Give again only what runs from the line with "Task: Click Display similar items" to the final line of the entries below, exactly as written and without pictures.

....

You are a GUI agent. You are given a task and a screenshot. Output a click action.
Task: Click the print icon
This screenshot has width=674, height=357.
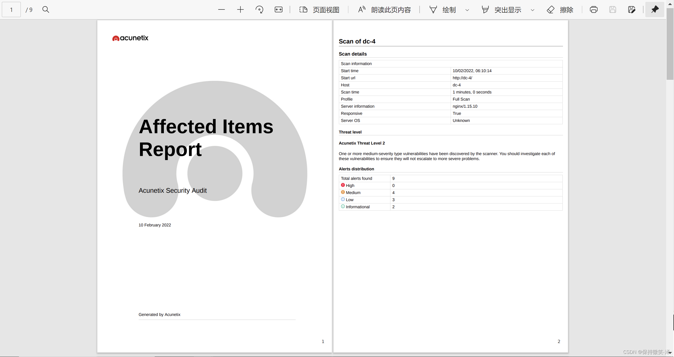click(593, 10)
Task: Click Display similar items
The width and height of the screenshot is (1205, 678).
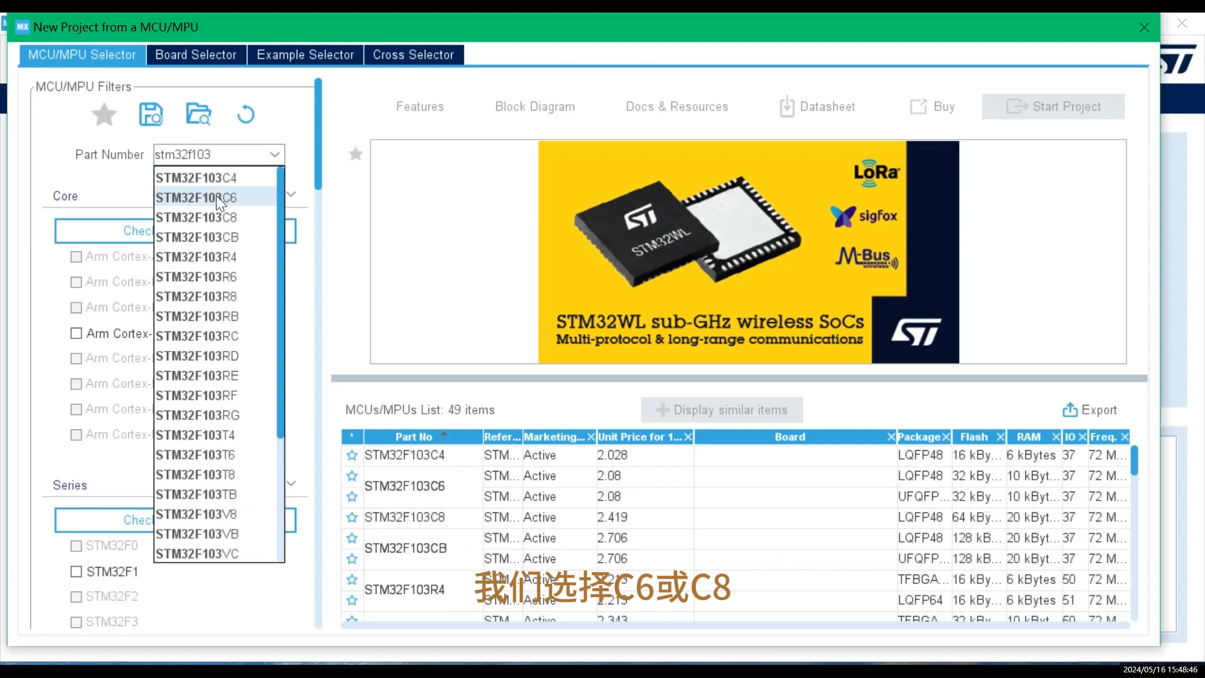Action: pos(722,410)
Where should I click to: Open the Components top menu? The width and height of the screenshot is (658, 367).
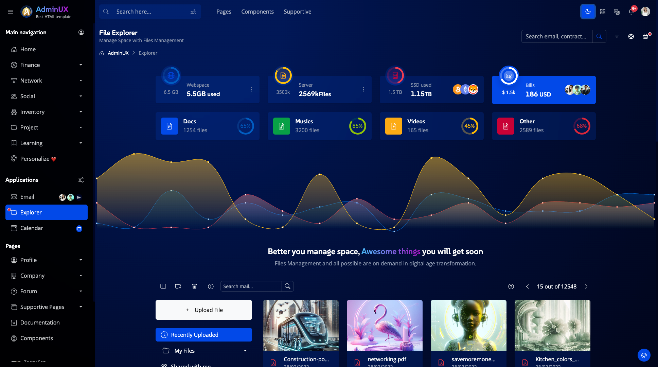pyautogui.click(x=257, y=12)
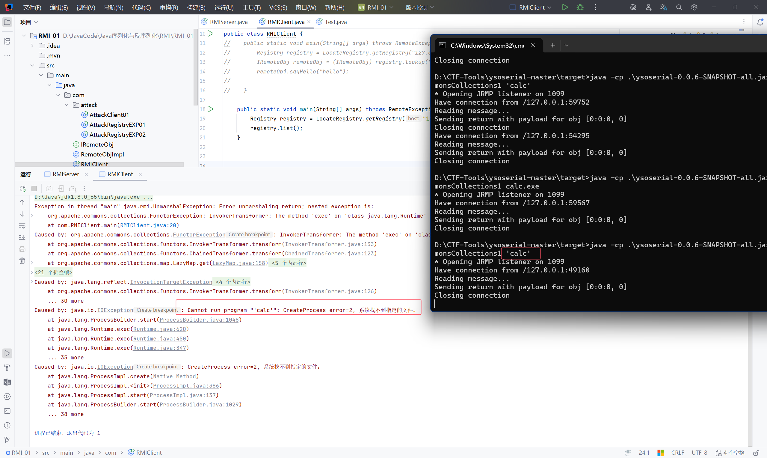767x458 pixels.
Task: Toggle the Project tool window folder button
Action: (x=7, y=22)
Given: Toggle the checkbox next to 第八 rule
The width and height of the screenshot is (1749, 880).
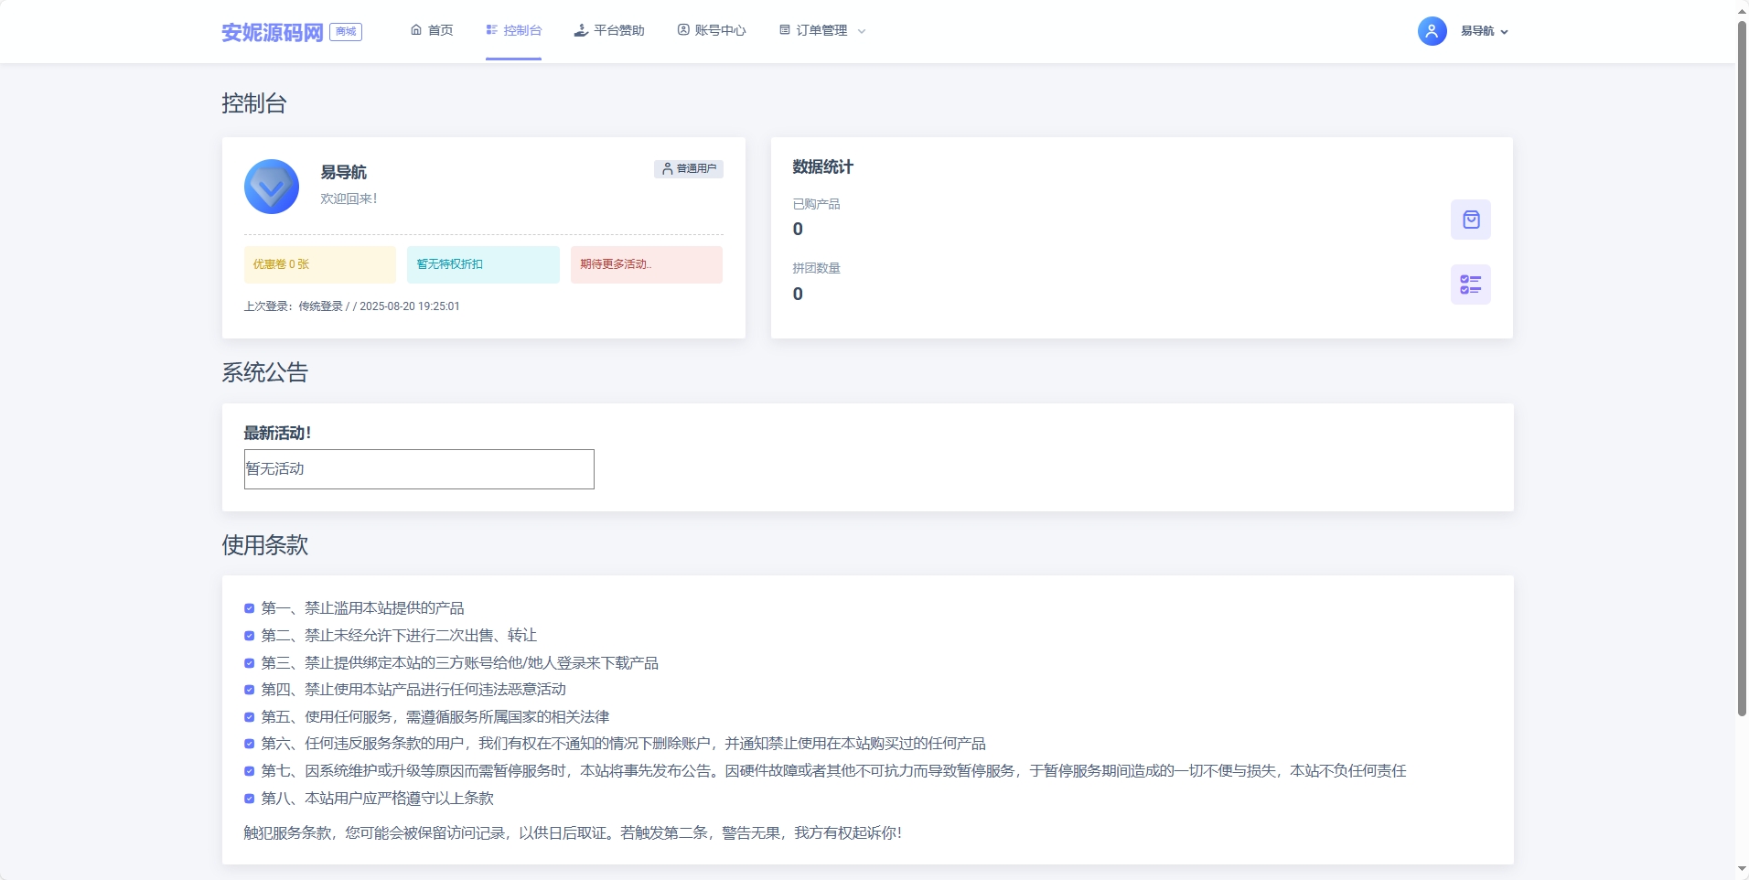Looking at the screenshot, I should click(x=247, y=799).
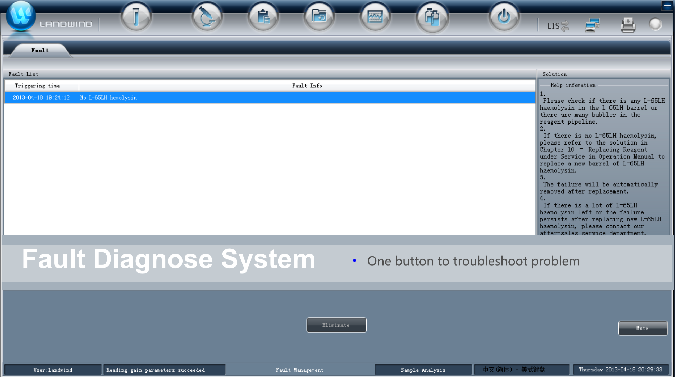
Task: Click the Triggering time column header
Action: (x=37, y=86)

....

▸ REPLY:
Task: Click Display similar items
The width and height of the screenshot is (1205, 678).
Action: pos(722,410)
Where should I click to: Open the Components top menu? The width and height of the screenshot is (658, 367).
pyautogui.click(x=257, y=12)
767x458 pixels.
Task: Toggle the Project tool window folder button
Action: (x=7, y=22)
Given: Toggle the checkbox next to 第八 rule
The width and height of the screenshot is (1749, 880).
Looking at the screenshot, I should click(x=247, y=799).
Task: Click the Triggering time column header
Action: (x=37, y=86)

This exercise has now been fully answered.